- **PROBLEM STATEMENT**
The response should contain every entry, reproduced exactly.

(Records from a collection)
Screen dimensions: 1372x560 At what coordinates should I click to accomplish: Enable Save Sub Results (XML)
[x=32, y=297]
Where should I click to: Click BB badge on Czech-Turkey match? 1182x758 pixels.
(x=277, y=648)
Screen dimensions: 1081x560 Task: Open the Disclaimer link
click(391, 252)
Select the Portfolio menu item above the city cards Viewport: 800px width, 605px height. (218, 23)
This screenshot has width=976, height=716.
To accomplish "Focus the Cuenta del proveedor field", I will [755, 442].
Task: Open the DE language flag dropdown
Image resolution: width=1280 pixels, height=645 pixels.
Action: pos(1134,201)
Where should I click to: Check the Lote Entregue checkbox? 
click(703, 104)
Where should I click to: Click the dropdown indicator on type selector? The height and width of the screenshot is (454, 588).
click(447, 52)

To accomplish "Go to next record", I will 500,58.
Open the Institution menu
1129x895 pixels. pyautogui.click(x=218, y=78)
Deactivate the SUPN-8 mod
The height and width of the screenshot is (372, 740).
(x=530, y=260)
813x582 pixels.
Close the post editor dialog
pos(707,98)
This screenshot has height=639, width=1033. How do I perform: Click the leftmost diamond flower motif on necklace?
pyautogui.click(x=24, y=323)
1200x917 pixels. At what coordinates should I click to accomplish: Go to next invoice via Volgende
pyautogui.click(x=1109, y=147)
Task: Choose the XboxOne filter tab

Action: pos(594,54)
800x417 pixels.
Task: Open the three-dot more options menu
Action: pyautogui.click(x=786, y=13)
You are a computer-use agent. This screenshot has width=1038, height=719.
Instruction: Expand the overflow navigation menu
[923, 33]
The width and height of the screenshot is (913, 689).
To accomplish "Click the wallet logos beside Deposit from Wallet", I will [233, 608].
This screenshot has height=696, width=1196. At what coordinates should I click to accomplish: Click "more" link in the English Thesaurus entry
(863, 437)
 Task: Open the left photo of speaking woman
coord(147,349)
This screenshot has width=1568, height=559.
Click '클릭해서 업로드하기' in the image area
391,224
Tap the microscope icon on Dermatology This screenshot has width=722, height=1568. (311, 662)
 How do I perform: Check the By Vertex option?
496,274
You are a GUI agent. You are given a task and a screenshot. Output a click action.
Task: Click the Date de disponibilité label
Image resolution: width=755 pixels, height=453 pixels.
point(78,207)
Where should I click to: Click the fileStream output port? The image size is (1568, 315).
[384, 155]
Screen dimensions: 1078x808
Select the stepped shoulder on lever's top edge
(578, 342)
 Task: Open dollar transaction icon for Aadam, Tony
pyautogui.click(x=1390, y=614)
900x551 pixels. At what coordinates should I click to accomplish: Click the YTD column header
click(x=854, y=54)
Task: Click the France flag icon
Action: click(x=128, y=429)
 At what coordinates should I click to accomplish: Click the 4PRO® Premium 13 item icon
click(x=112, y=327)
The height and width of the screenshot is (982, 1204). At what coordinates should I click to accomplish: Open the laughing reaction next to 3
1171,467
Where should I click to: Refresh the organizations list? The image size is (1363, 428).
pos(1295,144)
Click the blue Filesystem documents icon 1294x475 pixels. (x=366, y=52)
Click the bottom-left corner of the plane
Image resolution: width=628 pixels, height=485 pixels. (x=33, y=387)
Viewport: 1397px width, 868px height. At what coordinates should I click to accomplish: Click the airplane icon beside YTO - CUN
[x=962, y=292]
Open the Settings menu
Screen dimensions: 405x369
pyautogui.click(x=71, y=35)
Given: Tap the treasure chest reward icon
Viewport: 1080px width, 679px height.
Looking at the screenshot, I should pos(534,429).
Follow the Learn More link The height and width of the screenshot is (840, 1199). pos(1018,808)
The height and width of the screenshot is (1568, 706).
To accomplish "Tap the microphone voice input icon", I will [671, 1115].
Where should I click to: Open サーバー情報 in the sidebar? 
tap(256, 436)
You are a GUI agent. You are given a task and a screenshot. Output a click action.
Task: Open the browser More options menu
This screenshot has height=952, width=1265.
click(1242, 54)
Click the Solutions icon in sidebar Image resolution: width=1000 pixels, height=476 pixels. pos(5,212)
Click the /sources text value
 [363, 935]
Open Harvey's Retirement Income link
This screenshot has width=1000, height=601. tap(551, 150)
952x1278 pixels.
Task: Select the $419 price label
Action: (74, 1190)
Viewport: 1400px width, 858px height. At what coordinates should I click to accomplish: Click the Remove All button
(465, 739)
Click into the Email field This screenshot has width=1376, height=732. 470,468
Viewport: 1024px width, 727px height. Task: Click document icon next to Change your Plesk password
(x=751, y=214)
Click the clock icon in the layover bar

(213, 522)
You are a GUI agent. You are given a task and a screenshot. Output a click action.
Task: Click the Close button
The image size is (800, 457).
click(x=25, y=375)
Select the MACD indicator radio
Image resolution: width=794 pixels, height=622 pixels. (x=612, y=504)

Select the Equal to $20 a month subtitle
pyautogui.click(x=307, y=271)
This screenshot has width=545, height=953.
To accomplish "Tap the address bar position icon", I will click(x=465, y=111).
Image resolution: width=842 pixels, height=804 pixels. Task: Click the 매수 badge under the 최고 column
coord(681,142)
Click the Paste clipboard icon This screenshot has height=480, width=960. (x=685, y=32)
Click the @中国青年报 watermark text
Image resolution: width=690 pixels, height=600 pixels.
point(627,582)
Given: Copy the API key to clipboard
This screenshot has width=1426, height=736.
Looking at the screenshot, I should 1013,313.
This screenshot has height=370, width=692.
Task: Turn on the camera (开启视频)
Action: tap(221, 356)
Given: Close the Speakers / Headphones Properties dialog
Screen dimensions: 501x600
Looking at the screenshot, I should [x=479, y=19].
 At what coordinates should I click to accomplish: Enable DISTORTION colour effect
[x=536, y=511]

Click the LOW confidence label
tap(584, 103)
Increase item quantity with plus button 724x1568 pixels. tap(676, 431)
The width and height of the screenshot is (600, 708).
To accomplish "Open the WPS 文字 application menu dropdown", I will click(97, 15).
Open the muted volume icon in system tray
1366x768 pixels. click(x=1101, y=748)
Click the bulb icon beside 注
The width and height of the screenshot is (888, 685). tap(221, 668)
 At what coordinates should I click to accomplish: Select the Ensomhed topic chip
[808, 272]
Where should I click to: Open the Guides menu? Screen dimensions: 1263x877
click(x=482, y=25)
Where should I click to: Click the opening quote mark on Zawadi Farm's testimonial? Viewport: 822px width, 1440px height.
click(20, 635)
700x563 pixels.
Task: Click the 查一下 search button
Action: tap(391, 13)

- **TASK RESULT**
Screen dimensions: 1372x560 At what coordinates should I click to accomplish: Enable Save Sub Results (XML)
[x=32, y=297]
Where should I click to: Click BB badge on Czech-Turkey match? 1182x758 pixels.
(x=277, y=648)
Screen dimensions: 1081x560 Task: Open the Disclaimer link
click(391, 252)
Select the Portfolio menu item above the city cards Viewport: 800px width, 605px height. (218, 23)
This screenshot has width=976, height=716.
To accomplish "Focus the Cuenta del proveedor field", I will [755, 442].
Task: Open the DE language flag dropdown
Image resolution: width=1280 pixels, height=645 pixels.
Action: pos(1134,201)
Where should I click to: Check the Lote Entregue checkbox? 
click(703, 104)
Where should I click to: Click the dropdown indicator on type selector? The height and width of the screenshot is (454, 588).
click(447, 52)

To accomplish "Go to next record", I will 500,58.
Open the Institution menu
1129x895 pixels. pyautogui.click(x=218, y=78)
Deactivate the SUPN-8 mod
The height and width of the screenshot is (372, 740).
(x=530, y=260)
813x582 pixels.
Close the post editor dialog
pos(707,98)
This screenshot has height=639, width=1033. How do I perform: Click the leftmost diamond flower motif on necklace?
pyautogui.click(x=24, y=323)
1200x917 pixels. At what coordinates should I click to accomplish: Go to next invoice via Volgende
pyautogui.click(x=1109, y=147)
Task: Choose the XboxOne filter tab

Action: pos(594,54)
800x417 pixels.
Task: Open the three-dot more options menu
Action: pyautogui.click(x=786, y=13)
You are a computer-use agent. This screenshot has width=1038, height=719.
Instruction: Expand the overflow navigation menu
[923, 33]
The width and height of the screenshot is (913, 689).
To accomplish "Click the wallet logos beside Deposit from Wallet", I will [233, 608].
This screenshot has height=696, width=1196. At what coordinates should I click to accomplish: Click "more" link in the English Thesaurus entry
(863, 437)
 Task: Open the left photo of speaking woman
coord(147,349)
This screenshot has width=1568, height=559.
Click '클릭해서 업로드하기' in the image area
391,224
Tap the microscope icon on Dermatology This screenshot has width=722, height=1568. (311, 662)
 How do I perform: Check the By Vertex option?
496,274
You are a GUI agent. You are given a task and a screenshot. Output a click action.
Task: Click the Date de disponibilité label
Image resolution: width=755 pixels, height=453 pixels.
point(78,207)
Where should I click to: Click the fileStream output port? The image size is (1568, 315).
[384, 155]
Screen dimensions: 1078x808
Select the stepped shoulder on lever's top edge
(578, 342)
 Task: Open dollar transaction icon for Aadam, Tony
pyautogui.click(x=1390, y=614)
900x551 pixels. At what coordinates should I click to accomplish: Click the YTD column header
click(x=854, y=54)
Task: Click the France flag icon
Action: click(x=128, y=429)
 At what coordinates should I click to accomplish: Click the 4PRO® Premium 13 item icon
click(x=112, y=327)
The height and width of the screenshot is (982, 1204). At what coordinates should I click to accomplish: Open the laughing reaction next to 3
1171,467
Where should I click to: Refresh the organizations list? The image size is (1363, 428).
pos(1295,144)
Click the blue Filesystem documents icon 1294x475 pixels. (x=366, y=52)
Click the bottom-left corner of the plane
Image resolution: width=628 pixels, height=485 pixels. (x=33, y=387)
Viewport: 1397px width, 868px height. At what coordinates should I click to accomplish: Click the airplane icon beside YTO - CUN
[x=962, y=292]
Open the Settings menu
Screen dimensions: 405x369
pyautogui.click(x=71, y=35)
Given: Tap the treasure chest reward icon
Viewport: 1080px width, 679px height.
Looking at the screenshot, I should pos(534,429).
Follow the Learn More link The height and width of the screenshot is (840, 1199). pos(1018,808)
The height and width of the screenshot is (1568, 706).
To accomplish "Tap the microphone voice input icon", I will [671, 1115].
Where should I click to: Open サーバー情報 in the sidebar? 
tap(256, 436)
You are a GUI agent. You are given a task and a screenshot. Output a click action.
Task: Open the browser More options menu
This screenshot has height=952, width=1265.
click(1242, 54)
Click the Solutions icon in sidebar Image resolution: width=1000 pixels, height=476 pixels. pos(5,212)
Click the /sources text value
 [363, 935]
Open Harvey's Retirement Income link
This screenshot has width=1000, height=601. tap(551, 150)
952x1278 pixels.
Task: Select the $419 price label
Action: (74, 1190)
Viewport: 1400px width, 858px height. At what coordinates should I click to accomplish: Click the Remove All button
(465, 739)
Click into the Email field This screenshot has width=1376, height=732. 470,468
Viewport: 1024px width, 727px height. Task: Click document icon next to Change your Plesk password
(x=751, y=214)
Click the clock icon in the layover bar

(213, 522)
You are a GUI agent. You are given a task and a screenshot. Output a click action.
Task: Click the Close button
The image size is (800, 457).
click(x=25, y=375)
Select the MACD indicator radio
Image resolution: width=794 pixels, height=622 pixels. (x=612, y=504)

Select the Equal to $20 a month subtitle
pyautogui.click(x=307, y=271)
This screenshot has width=545, height=953.
To accomplish "Tap the address bar position icon", I will click(x=465, y=111).
Image resolution: width=842 pixels, height=804 pixels. Task: Click the 매수 badge under the 최고 column
coord(681,142)
Click the Paste clipboard icon This screenshot has height=480, width=960. (x=685, y=32)
Click the @中国青年报 watermark text
Image resolution: width=690 pixels, height=600 pixels.
point(627,582)
Given: Copy the API key to clipboard
This screenshot has width=1426, height=736.
Looking at the screenshot, I should 1013,313.
This screenshot has height=370, width=692.
Task: Turn on the camera (开启视频)
Action: tap(221, 356)
Given: Close the Speakers / Headphones Properties dialog
Screen dimensions: 501x600
Looking at the screenshot, I should [x=479, y=19].
 At what coordinates should I click to accomplish: Enable DISTORTION colour effect
[x=536, y=511]

Click the LOW confidence label
tap(584, 103)
Increase item quantity with plus button 724x1568 pixels. tap(676, 431)
The width and height of the screenshot is (600, 708).
To accomplish "Open the WPS 文字 application menu dropdown", I will click(97, 15).
Open the muted volume icon in system tray
1366x768 pixels. click(x=1101, y=748)
Click the bulb icon beside 注
The width and height of the screenshot is (888, 685). tap(221, 668)
 At what coordinates should I click to accomplish: Select the Ensomhed topic chip
[808, 272]
Where should I click to: Open the Guides menu? Screen dimensions: 1263x877
click(x=482, y=25)
Where should I click to: Click the opening quote mark on Zawadi Farm's testimonial? Viewport: 822px width, 1440px height.
click(20, 635)
700x563 pixels.
Task: Click the 查一下 search button
Action: tap(391, 13)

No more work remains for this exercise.